Start of Data in this exercise
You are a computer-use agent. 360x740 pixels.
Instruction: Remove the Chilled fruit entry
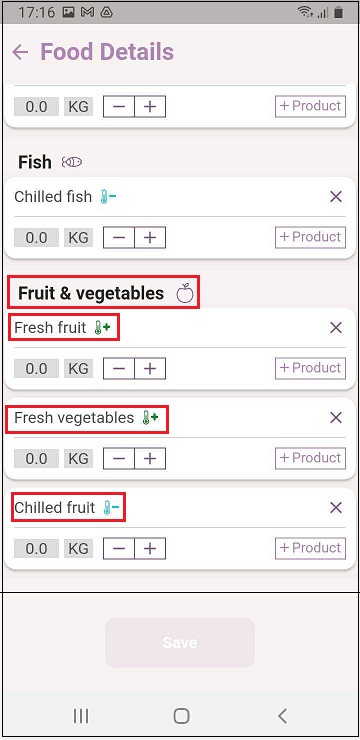[x=336, y=508]
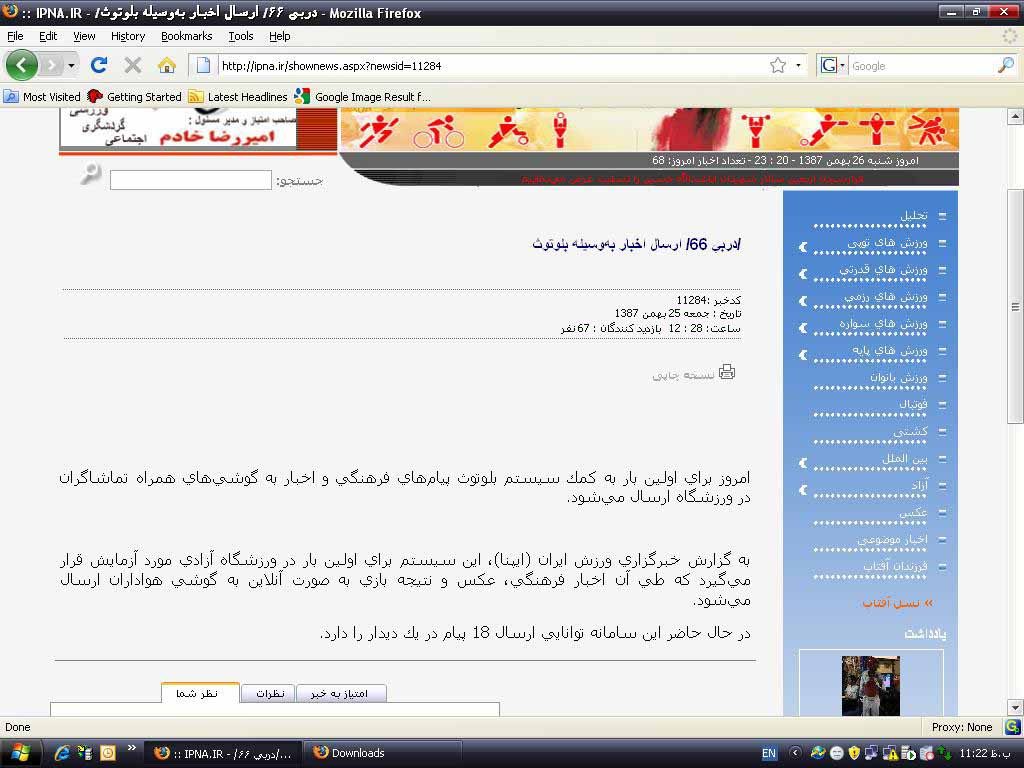The height and width of the screenshot is (768, 1024).
Task: Expand the URL bar history dropdown
Action: coord(798,65)
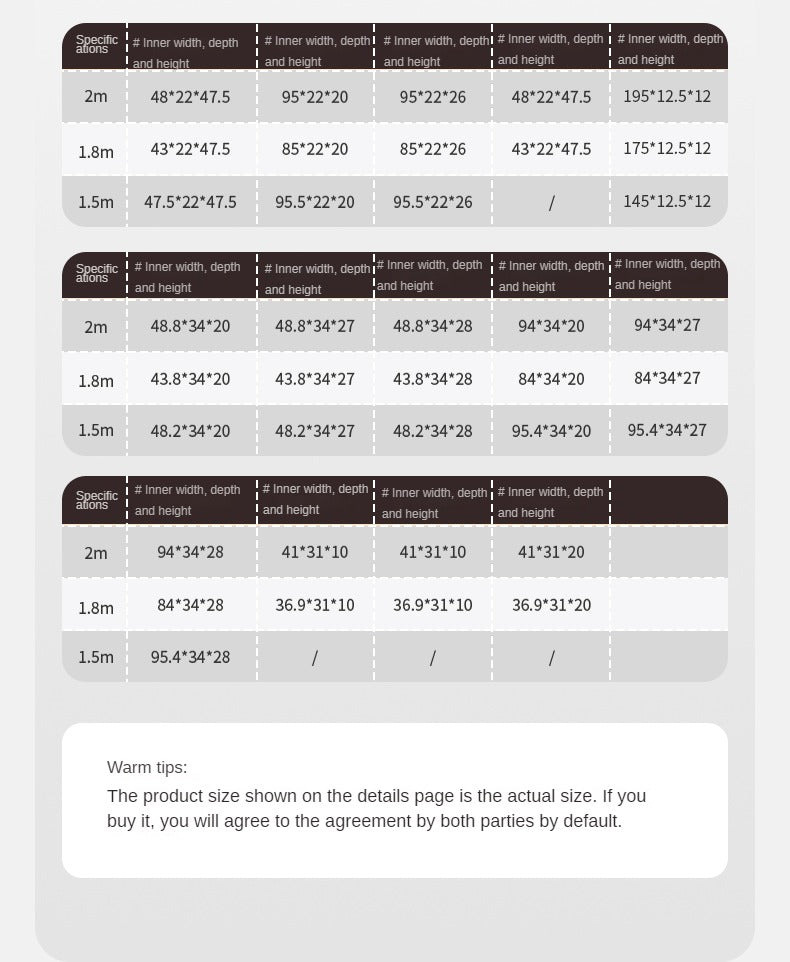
End of Data in this exercise
→ Work order
Transcribe all the entries precisely. Do not include any picture.

→ Expected answer
You are a computer-use agent. 360x740 pixels.
Instruction: Remove the Chilled fruit entry
[x=336, y=508]
The height and width of the screenshot is (768, 1024).
Task: Expand the URL bar history dropdown
Action: coord(798,65)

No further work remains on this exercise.